Since -1 and 7 are the solutions, we can set up two equations:

(-1)^2 + b(-1) + c = 0 -- Equation (1)
(7)^2 + b(7) + c = 0 -- Equation (2)

Simplifying these equations, we get:

1 - b + c = 0 -- Equation (1)
49 + 7b + c = 0 -- Equation (2)

We can solve this system of equations to find the values of b and c by subtracting Equation (1) from Equation (2):

49 + 7b + c - (1 - b + c) = 0

Simplifying, we get:

48 + 8b = 0

Divide both sides by 8:

6 + b = 0

Subtract 6 from both sides:

b = -6

Now, we can substitute the value of b into Equation (1) to find c:

1 - (-6) + c = 0
1 + 6 + c = 0
7 + c = 0
c = -7

So, we have found that b = -6 and c = -7.

Now, we can write the equation of the quadratic function in vertex form, which is given by:

f(x) = a(x - h)^2 + k

Where (h, k) represents the coordinates of the vertex.
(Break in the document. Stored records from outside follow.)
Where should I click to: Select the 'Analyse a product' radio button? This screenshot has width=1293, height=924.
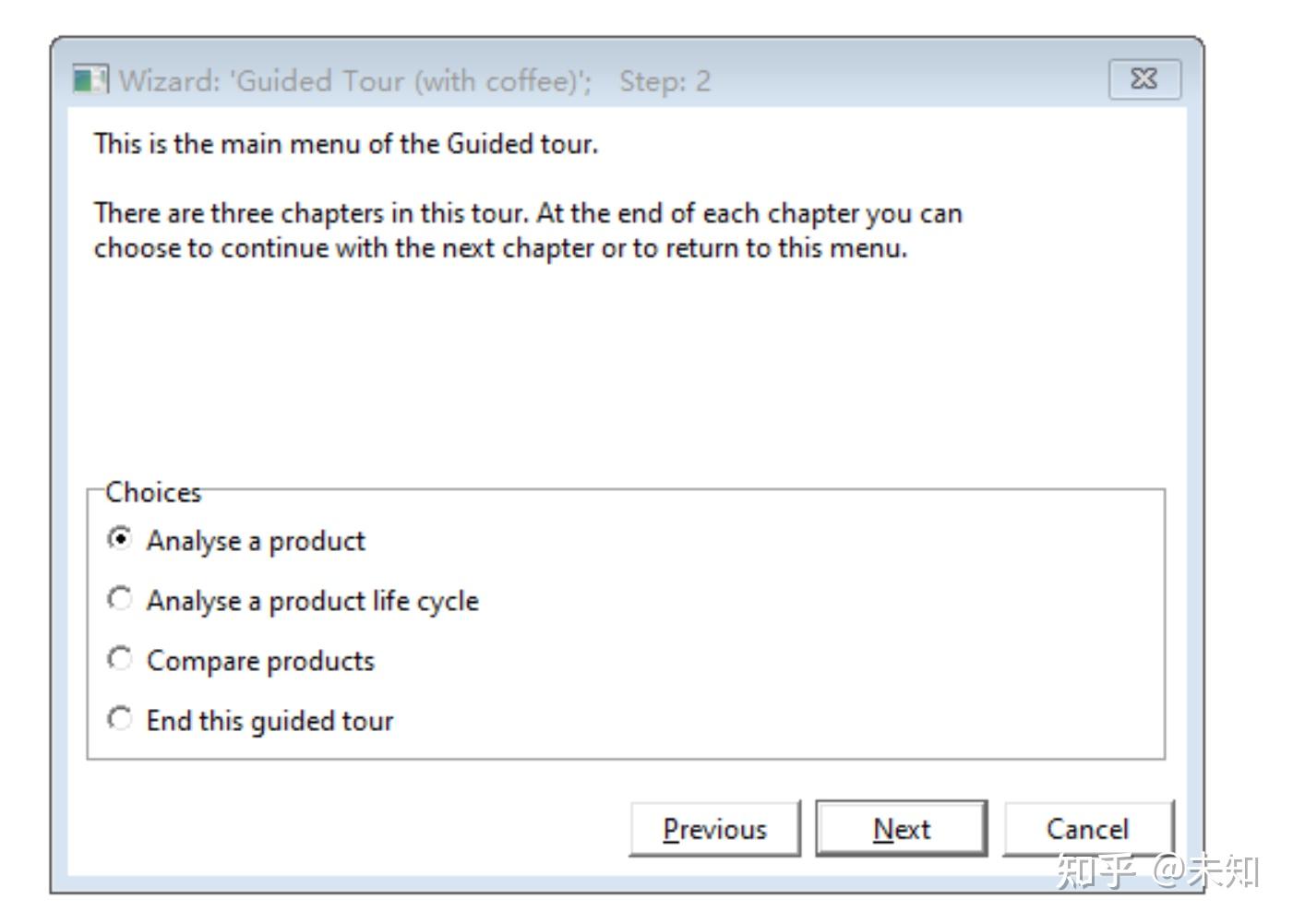point(120,539)
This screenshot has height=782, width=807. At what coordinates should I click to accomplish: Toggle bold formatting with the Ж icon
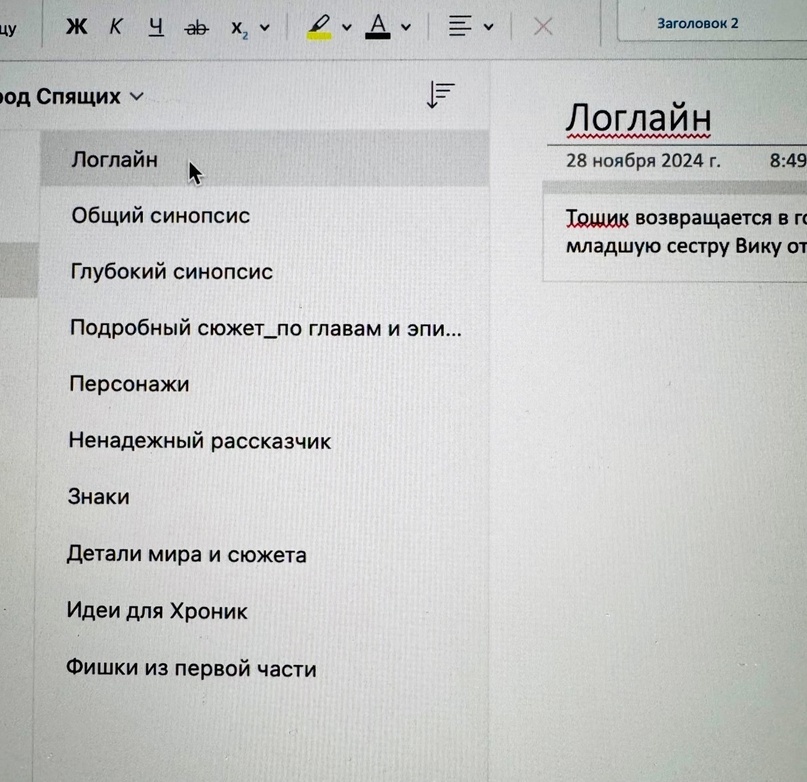click(75, 26)
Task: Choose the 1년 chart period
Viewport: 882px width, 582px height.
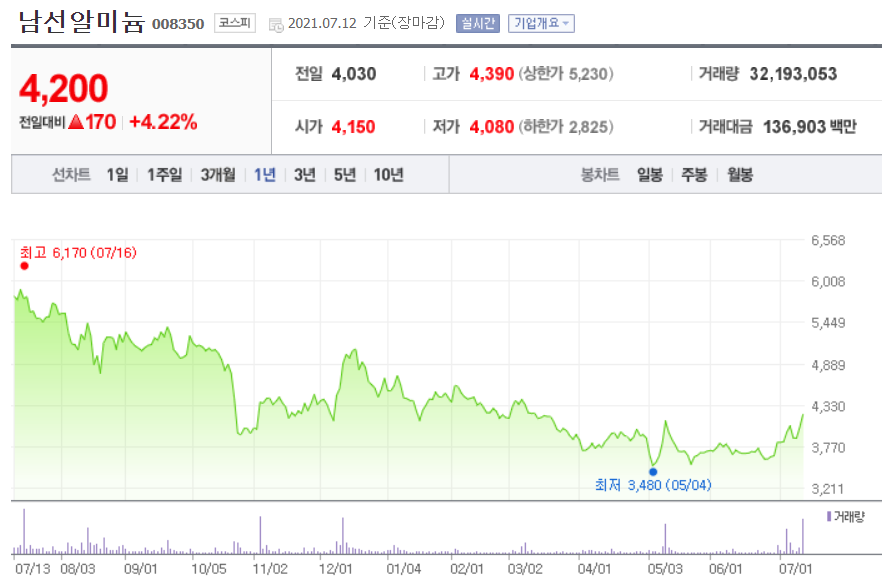Action: pos(265,175)
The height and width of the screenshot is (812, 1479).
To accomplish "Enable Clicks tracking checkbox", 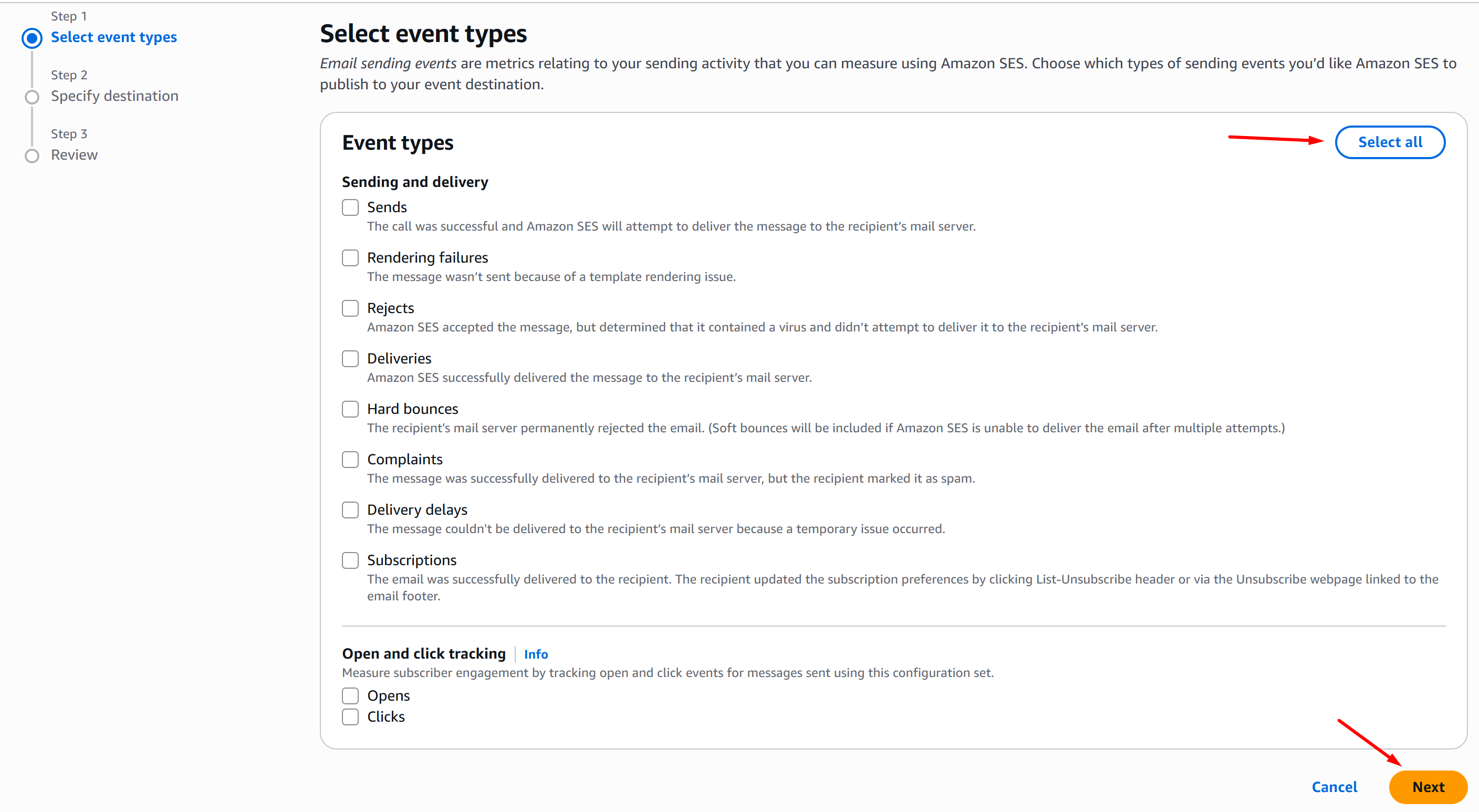I will 350,717.

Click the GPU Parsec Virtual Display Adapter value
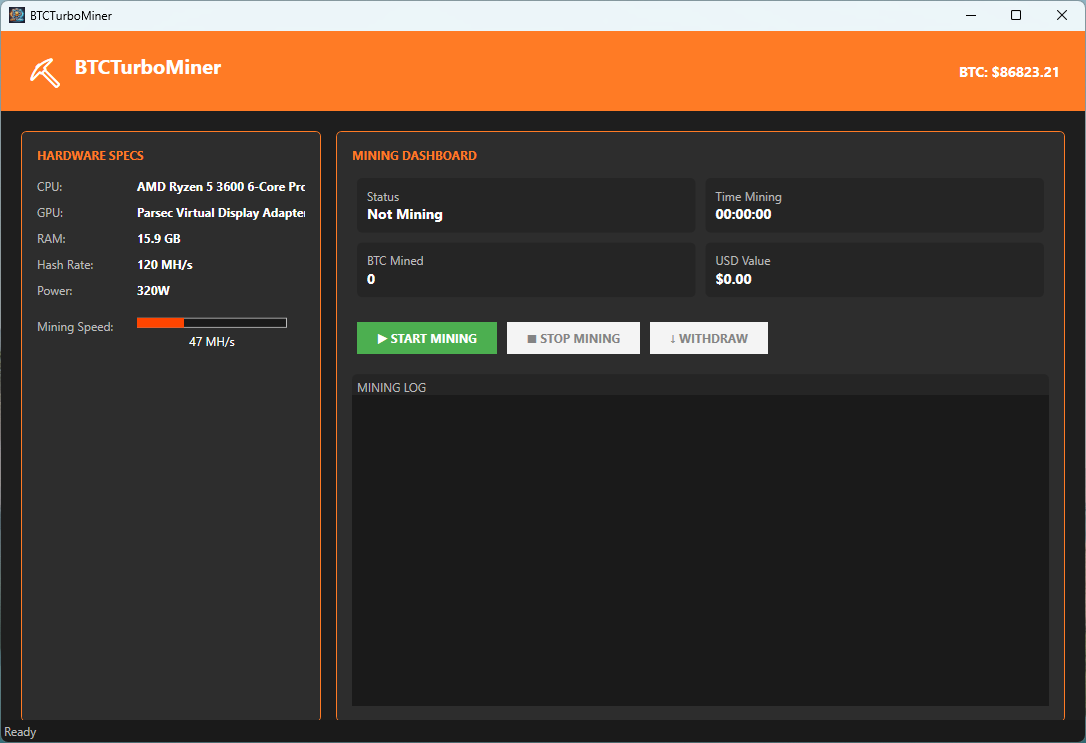tap(220, 213)
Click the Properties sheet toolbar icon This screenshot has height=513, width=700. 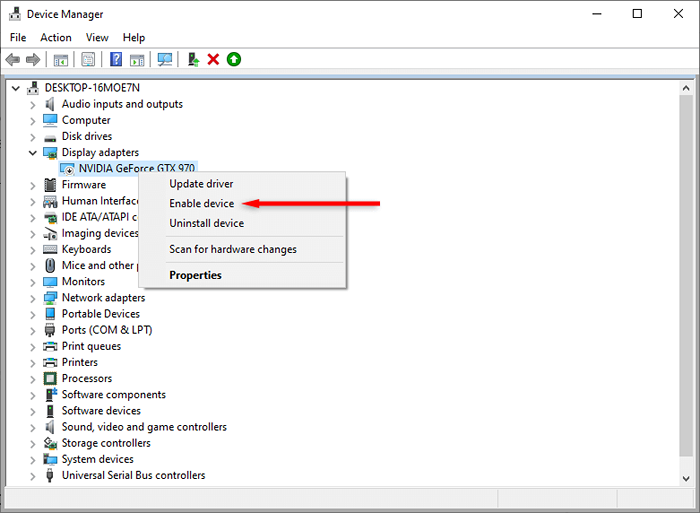pyautogui.click(x=88, y=59)
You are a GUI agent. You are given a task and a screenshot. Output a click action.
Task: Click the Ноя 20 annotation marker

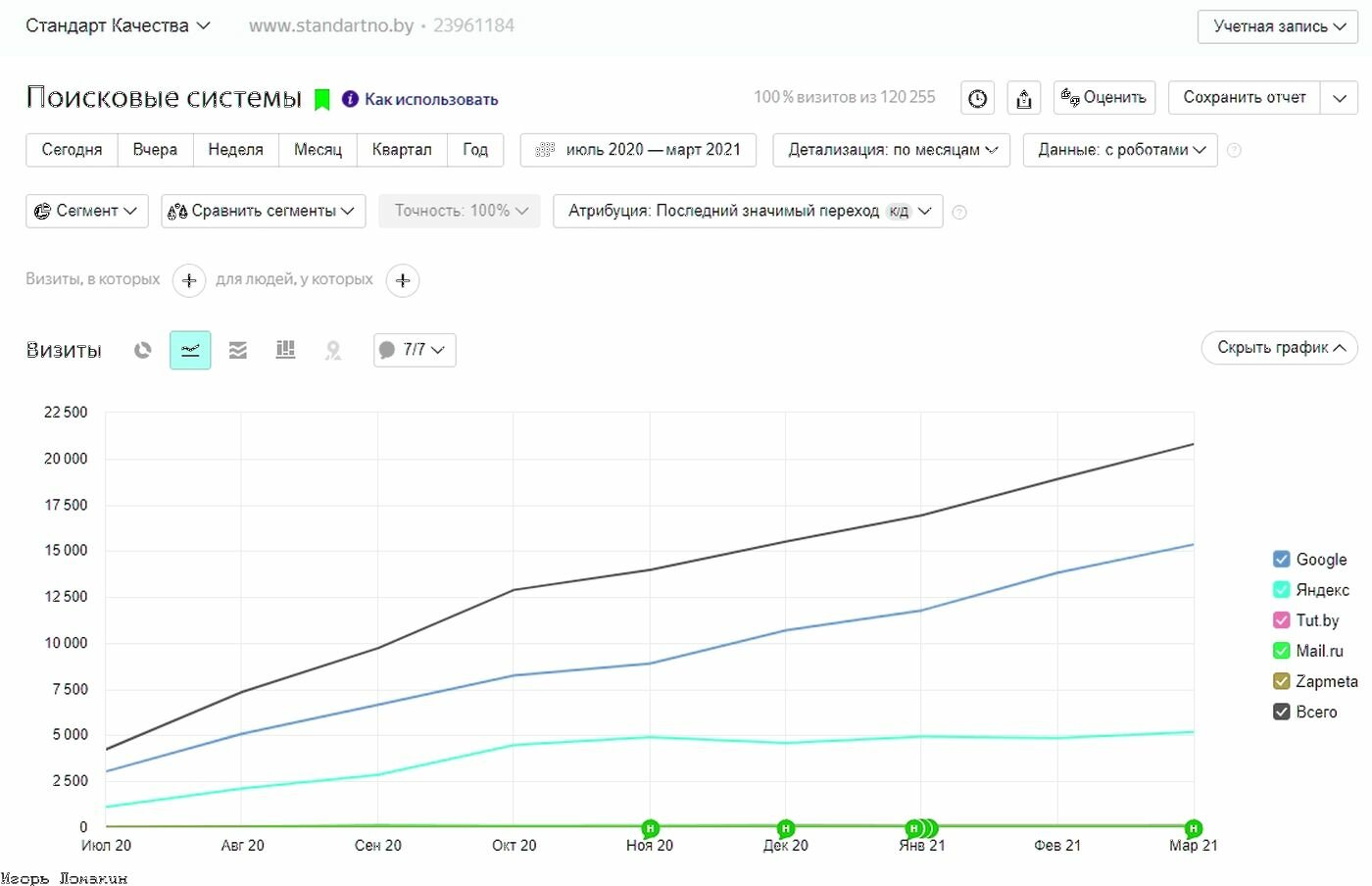click(650, 828)
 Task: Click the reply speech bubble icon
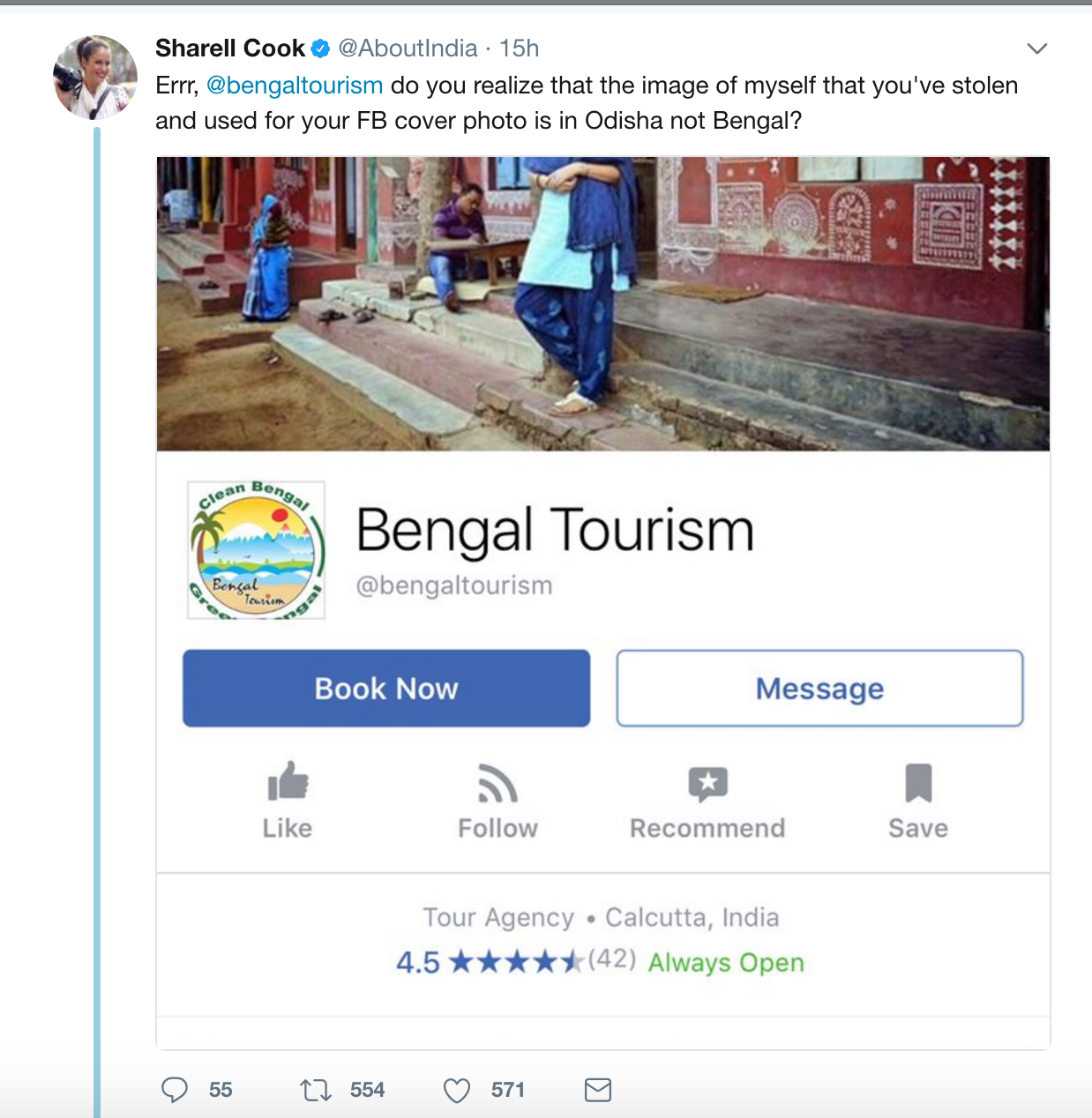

Since we do not have the direct formula for a quadratic function, we can find the a value using one of the known solutions.

Plugging (-1, 0) into the vertex form, we get:

0 = a(-1 - h)^2 + k

Since (h, k) represents the vertex, we can deduce that -h = -1 and h = 1.

Substituting h = 1 in Equation, we have:

0 = a(-1 - 1)^2 + k
0 = 4a + k

We also know the value of k = -7. Substituting this in, we get:

0 = 4a - 7

Rearranging the equation:

4a = 7

Dividing both sides by 4:

a = 7/4

Now we have the values for a, b, and c. Plugging these back into the general form, we get:

f(x) = (7/4)x^2 - 6x - 7

To find the equation of the axis of symmetry, we use the x-coordinate of the vertex, which is h. From earlier, we found that h = 1. Therefore, the equation of the axis of symmetry is x = 1.